What the task asks
Pull out every one of the rows below and reproduce each line unchanged.

(Text and item location entries)

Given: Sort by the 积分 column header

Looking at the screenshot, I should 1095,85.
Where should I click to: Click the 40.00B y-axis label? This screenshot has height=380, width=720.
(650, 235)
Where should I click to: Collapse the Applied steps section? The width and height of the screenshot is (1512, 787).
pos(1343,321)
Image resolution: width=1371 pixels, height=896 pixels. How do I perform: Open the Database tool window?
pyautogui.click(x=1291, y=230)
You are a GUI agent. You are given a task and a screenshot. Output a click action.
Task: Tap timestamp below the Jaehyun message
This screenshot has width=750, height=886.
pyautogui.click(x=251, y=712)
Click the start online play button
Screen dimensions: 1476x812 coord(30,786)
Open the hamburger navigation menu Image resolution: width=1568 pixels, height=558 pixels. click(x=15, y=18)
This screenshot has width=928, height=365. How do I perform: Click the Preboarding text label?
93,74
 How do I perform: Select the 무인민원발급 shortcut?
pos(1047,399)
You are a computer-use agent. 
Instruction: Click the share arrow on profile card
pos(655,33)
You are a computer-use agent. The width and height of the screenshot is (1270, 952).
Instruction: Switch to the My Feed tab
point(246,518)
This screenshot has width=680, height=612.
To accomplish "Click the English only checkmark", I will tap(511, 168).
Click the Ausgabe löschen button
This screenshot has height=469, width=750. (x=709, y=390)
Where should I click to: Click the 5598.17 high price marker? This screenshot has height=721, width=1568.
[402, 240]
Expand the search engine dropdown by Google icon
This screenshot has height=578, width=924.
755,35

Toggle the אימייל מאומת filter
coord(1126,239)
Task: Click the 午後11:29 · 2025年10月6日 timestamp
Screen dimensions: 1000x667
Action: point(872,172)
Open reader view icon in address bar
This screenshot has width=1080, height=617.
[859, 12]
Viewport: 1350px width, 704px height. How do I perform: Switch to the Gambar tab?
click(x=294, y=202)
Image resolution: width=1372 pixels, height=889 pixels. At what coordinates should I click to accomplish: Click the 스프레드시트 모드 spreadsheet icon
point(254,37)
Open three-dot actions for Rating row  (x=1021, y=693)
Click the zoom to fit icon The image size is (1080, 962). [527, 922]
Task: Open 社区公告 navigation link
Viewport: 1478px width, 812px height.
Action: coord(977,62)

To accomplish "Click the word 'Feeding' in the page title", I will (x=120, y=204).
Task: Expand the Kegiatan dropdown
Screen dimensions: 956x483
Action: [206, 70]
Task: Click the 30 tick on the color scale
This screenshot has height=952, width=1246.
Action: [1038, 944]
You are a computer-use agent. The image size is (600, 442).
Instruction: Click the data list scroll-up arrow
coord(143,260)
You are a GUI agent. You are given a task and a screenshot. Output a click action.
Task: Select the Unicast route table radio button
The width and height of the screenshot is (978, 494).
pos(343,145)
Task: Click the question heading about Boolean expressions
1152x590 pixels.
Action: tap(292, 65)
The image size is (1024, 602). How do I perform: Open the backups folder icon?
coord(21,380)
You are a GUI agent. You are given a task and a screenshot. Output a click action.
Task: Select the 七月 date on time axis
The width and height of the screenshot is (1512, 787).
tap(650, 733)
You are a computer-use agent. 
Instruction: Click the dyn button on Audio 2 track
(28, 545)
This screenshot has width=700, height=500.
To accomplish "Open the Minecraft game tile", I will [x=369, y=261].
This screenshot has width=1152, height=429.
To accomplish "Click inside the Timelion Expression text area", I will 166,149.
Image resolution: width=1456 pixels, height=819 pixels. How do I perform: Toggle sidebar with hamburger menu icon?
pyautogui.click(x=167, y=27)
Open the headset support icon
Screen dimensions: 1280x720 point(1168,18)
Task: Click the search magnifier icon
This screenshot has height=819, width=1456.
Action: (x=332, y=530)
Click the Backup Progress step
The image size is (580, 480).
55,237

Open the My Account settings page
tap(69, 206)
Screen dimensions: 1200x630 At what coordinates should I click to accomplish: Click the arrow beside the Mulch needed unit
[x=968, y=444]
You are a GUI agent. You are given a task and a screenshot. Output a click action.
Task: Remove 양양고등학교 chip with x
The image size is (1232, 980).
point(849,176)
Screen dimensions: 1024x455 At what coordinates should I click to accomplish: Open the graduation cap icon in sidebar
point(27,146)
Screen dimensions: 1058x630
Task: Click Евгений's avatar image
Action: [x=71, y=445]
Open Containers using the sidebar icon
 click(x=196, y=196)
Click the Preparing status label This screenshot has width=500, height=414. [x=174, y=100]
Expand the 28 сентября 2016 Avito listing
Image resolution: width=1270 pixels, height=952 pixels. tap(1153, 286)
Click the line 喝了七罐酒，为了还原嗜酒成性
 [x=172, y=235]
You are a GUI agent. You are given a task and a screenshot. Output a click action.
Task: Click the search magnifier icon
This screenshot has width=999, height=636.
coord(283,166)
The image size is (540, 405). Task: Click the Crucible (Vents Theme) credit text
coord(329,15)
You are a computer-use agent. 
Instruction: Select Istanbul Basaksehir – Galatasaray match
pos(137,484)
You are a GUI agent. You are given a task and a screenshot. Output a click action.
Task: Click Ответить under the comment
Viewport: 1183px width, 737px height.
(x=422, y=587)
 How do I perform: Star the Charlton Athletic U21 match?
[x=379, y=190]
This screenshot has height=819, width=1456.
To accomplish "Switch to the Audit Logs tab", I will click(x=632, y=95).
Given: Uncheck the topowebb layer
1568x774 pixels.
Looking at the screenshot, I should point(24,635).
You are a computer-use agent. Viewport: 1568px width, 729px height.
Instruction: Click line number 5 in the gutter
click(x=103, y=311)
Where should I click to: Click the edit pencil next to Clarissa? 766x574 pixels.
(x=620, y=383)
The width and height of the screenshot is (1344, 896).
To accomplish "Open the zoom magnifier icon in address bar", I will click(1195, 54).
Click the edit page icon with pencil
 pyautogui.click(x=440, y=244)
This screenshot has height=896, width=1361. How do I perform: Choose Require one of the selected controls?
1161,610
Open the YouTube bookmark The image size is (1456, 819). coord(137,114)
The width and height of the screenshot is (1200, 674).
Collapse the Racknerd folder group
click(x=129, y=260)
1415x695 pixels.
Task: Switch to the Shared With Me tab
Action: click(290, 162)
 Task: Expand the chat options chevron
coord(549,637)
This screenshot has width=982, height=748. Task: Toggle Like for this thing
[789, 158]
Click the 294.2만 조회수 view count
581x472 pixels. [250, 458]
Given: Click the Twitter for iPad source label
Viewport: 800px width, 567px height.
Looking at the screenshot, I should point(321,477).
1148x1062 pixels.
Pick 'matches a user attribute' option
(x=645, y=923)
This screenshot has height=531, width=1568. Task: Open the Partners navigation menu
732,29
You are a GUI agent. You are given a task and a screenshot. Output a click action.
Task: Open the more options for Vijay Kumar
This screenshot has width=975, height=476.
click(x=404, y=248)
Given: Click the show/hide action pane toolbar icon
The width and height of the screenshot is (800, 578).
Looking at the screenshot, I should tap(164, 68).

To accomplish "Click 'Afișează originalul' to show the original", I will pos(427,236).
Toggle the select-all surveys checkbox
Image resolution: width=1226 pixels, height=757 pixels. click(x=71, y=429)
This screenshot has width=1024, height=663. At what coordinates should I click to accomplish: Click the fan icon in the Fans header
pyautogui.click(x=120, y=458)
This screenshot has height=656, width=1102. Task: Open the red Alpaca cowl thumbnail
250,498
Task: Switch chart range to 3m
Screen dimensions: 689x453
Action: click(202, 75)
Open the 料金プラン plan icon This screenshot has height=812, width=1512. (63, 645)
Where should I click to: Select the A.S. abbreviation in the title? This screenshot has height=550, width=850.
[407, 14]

Output for this exercise
Given: Sort by the 积分 column header

Looking at the screenshot, I should 1095,85.
Where should I click to: Click the 40.00B y-axis label? This screenshot has height=380, width=720.
(650, 235)
Where should I click to: Collapse the Applied steps section? The width and height of the screenshot is (1512, 787).
pos(1343,321)
Image resolution: width=1371 pixels, height=896 pixels. How do I perform: Open the Database tool window?
pyautogui.click(x=1291, y=230)
You are a GUI agent. You are given a task and a screenshot. Output a click action.
Task: Tap timestamp below the Jaehyun message
This screenshot has width=750, height=886.
pyautogui.click(x=251, y=712)
Click the start online play button
Screen dimensions: 1476x812 coord(30,786)
Open the hamburger navigation menu Image resolution: width=1568 pixels, height=558 pixels. click(x=15, y=18)
This screenshot has width=928, height=365. How do I perform: Click the Preboarding text label?
93,74
 How do I perform: Select the 무인민원발급 shortcut?
pos(1047,399)
You are a computer-use agent. 
Instruction: Click the share arrow on profile card
pos(655,33)
You are a computer-use agent. The width and height of the screenshot is (1270, 952).
Instruction: Switch to the My Feed tab
point(246,518)
This screenshot has width=680, height=612.
To accomplish "Click the English only checkmark", I will tap(511, 168).
Click the Ausgabe löschen button
This screenshot has height=469, width=750. (x=709, y=390)
Where should I click to: Click the 5598.17 high price marker? This screenshot has height=721, width=1568.
[402, 240]
Expand the search engine dropdown by Google icon
This screenshot has height=578, width=924.
755,35

Toggle the אימייל מאומת filter
coord(1126,239)
Task: Click the 午後11:29 · 2025年10月6日 timestamp
Screen dimensions: 1000x667
Action: point(872,172)
Open reader view icon in address bar
This screenshot has width=1080, height=617.
[859, 12]
Viewport: 1350px width, 704px height. How do I perform: Switch to the Gambar tab?
click(x=294, y=202)
Image resolution: width=1372 pixels, height=889 pixels. At what coordinates should I click to accomplish: Click the 스프레드시트 모드 spreadsheet icon
point(254,37)
Open three-dot actions for Rating row  (x=1021, y=693)
Click the zoom to fit icon The image size is (1080, 962). [527, 922]
Task: Open 社区公告 navigation link
Viewport: 1478px width, 812px height.
Action: coord(977,62)

To accomplish "Click the word 'Feeding' in the page title", I will (x=120, y=204).
Task: Expand the Kegiatan dropdown
Screen dimensions: 956x483
Action: [206, 70]
Task: Click the 30 tick on the color scale
This screenshot has height=952, width=1246.
Action: [1038, 944]
You are a computer-use agent. The image size is (600, 442).
Instruction: Click the data list scroll-up arrow
coord(143,260)
You are a GUI agent. You are given a task and a screenshot. Output a click action.
Task: Select the Unicast route table radio button
The width and height of the screenshot is (978, 494).
pos(343,145)
Task: Click the question heading about Boolean expressions
1152x590 pixels.
Action: tap(292, 65)
The image size is (1024, 602). How do I perform: Open the backups folder icon?
coord(21,380)
You are a GUI agent. You are given a task and a screenshot. Output a click action.
Task: Select the 七月 date on time axis
The width and height of the screenshot is (1512, 787).
tap(650, 733)
You are a computer-use agent. 
Instruction: Click the dyn button on Audio 2 track
(28, 545)
This screenshot has width=700, height=500.
To accomplish "Open the Minecraft game tile", I will [x=369, y=261].
This screenshot has width=1152, height=429.
To accomplish "Click inside the Timelion Expression text area", I will 166,149.
Image resolution: width=1456 pixels, height=819 pixels. How do I perform: Toggle sidebar with hamburger menu icon?
pyautogui.click(x=167, y=27)
Open the headset support icon
Screen dimensions: 1280x720 point(1168,18)
Task: Click the search magnifier icon
This screenshot has height=819, width=1456.
Action: (x=332, y=530)
Click the Backup Progress step
The image size is (580, 480).
55,237

Open the My Account settings page
tap(69, 206)
Screen dimensions: 1200x630 At what coordinates should I click to accomplish: Click the arrow beside the Mulch needed unit
[x=968, y=444]
You are a GUI agent. You are given a task and a screenshot. Output a click action.
Task: Remove 양양고등학교 chip with x
The image size is (1232, 980).
point(849,176)
Screen dimensions: 1024x455 At what coordinates should I click to accomplish: Open the graduation cap icon in sidebar
point(27,146)
Screen dimensions: 1058x630
Task: Click Евгений's avatar image
Action: [x=71, y=445]
Open Containers using the sidebar icon
 click(x=196, y=196)
Click the Preparing status label This screenshot has width=500, height=414. [x=174, y=100]
Expand the 28 сентября 2016 Avito listing
Image resolution: width=1270 pixels, height=952 pixels. tap(1153, 286)
Click the line 喝了七罐酒，为了还原嗜酒成性
 [x=172, y=235]
You are a GUI agent. You are given a task and a screenshot. Output a click action.
Task: Click the search magnifier icon
This screenshot has width=999, height=636.
coord(283,166)
The image size is (540, 405). Task: Click the Crucible (Vents Theme) credit text
coord(329,15)
You are a computer-use agent. 
Instruction: Select Istanbul Basaksehir – Galatasaray match
pos(137,484)
You are a GUI agent. You are given a task and a screenshot. Output a click action.
Task: Click Ответить under the comment
Viewport: 1183px width, 737px height.
(x=422, y=587)
 How do I perform: Star the Charlton Athletic U21 match?
[x=379, y=190]
This screenshot has height=819, width=1456.
To accomplish "Switch to the Audit Logs tab", I will click(x=632, y=95).
Given: Uncheck the topowebb layer
1568x774 pixels.
Looking at the screenshot, I should point(24,635).
You are a computer-use agent. Viewport: 1568px width, 729px height.
Instruction: Click line number 5 in the gutter
click(x=103, y=311)
Where should I click to: Click the edit pencil next to Clarissa? 766x574 pixels.
(x=620, y=383)
The width and height of the screenshot is (1344, 896).
To accomplish "Open the zoom magnifier icon in address bar", I will click(1195, 54).
Click the edit page icon with pencil
 pyautogui.click(x=440, y=244)
This screenshot has height=896, width=1361. How do I perform: Choose Require one of the selected controls?
1161,610
Open the YouTube bookmark The image size is (1456, 819). coord(137,114)
The width and height of the screenshot is (1200, 674).
Collapse the Racknerd folder group
click(x=129, y=260)
1415x695 pixels.
Task: Switch to the Shared With Me tab
Action: click(290, 162)
 Task: Expand the chat options chevron
coord(549,637)
This screenshot has width=982, height=748. Task: Toggle Like for this thing
[789, 158]
Click the 294.2만 조회수 view count
581x472 pixels. [250, 458]
Given: Click the Twitter for iPad source label
Viewport: 800px width, 567px height.
Looking at the screenshot, I should point(321,477).
1148x1062 pixels.
Pick 'matches a user attribute' option
(x=645, y=923)
This screenshot has height=531, width=1568. Task: Open the Partners navigation menu
732,29
You are a GUI agent. You are given a task and a screenshot. Output a click action.
Task: Open the more options for Vijay Kumar
This screenshot has width=975, height=476.
click(x=404, y=248)
Given: Click the show/hide action pane toolbar icon
The width and height of the screenshot is (800, 578).
Looking at the screenshot, I should tap(164, 68).

To accomplish "Click 'Afișează originalul' to show the original", I will pos(427,236).
Toggle the select-all surveys checkbox
Image resolution: width=1226 pixels, height=757 pixels. click(x=71, y=429)
This screenshot has width=1024, height=663. At what coordinates should I click to accomplish: Click the fan icon in the Fans header
pyautogui.click(x=120, y=458)
This screenshot has height=656, width=1102. Task: Open the red Alpaca cowl thumbnail
250,498
Task: Switch chart range to 3m
Screen dimensions: 689x453
Action: click(202, 75)
Open the 料金プラン plan icon This screenshot has height=812, width=1512. (63, 645)
Where should I click to: Select the A.S. abbreviation in the title? This screenshot has height=550, width=850.
[407, 14]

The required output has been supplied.